Discours

Discours liminaire - Inde et Afrique : Construire l’avenir ensemble

18 janvier 2018
ITC Nouvelles
Discours liminaire prononcé par Mme Arancha González, Directrice exécutive de l'ITC le 30 janvier 2017 - Mumbai, Inde

Mesdames et Messieurs, Bonjour,

Je suis très heureuse d’être ici à Mumbai aujourd’hui. C’est un grand plaisir d’être en compagnie d’un groupe de jeunes étudiants africains motivés, profitant pleinement des opportunités d’apprendre et de développer leurs compétences dans l’une des économies émergentes ayant la croissance la plus rapide au monde.

Je remercie M. Mathur et l’équipe d’EXIM Bank pour l’organisation de cette importante discussion ici aujourd’hui et de m’avoir donné l’occasion d’aborder la thématique « Inde-Afrique :Construire l’avenir ensemble ».

Le Centre du commerce international (ITC) que je dirige est une agence conjointe des Nations Unies et de l’Organisation mondiale du commerce. Depuis plus de cinquante ans, nous travaillons avec les secteurs public et privé pour renforcer la compétitivité des petites et moyennes entreprises (PME) dans les pays en développement.

Au cours des six dernières décennies, le paysage du commerce international a radicalement changé. La place des femmes et des jeunes était un sujet rarement à l’ordre du jour du commerce international. L’Organisation mondiale du commerce n’existait même pas ! Mais aujourd’hui, nous vivons dans un monde très différent.
═══
CONSIGNE
D'après le discours, de quelles organisations l'ITC est-il l'agence conjointe ? Répondez en vous appuyant uniquement sur le discours.

LIGNES DE DONNÉES
═══
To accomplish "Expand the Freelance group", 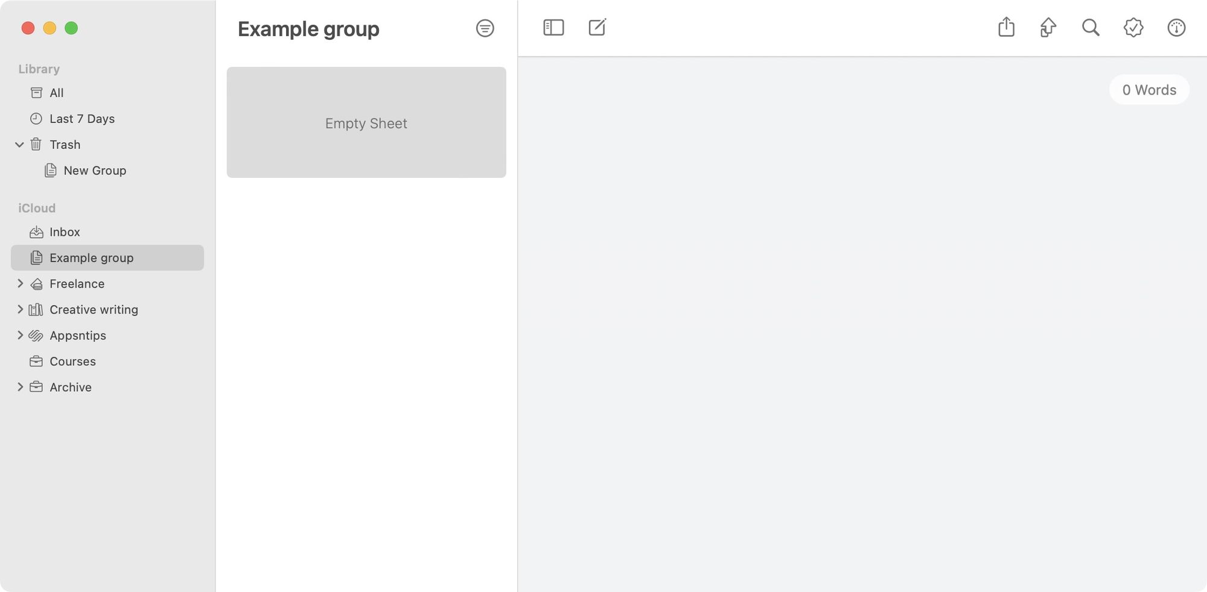I will pos(20,283).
═══
RÉPONSE
Des Nations Unies et de l'Organisation mondiale du commerce.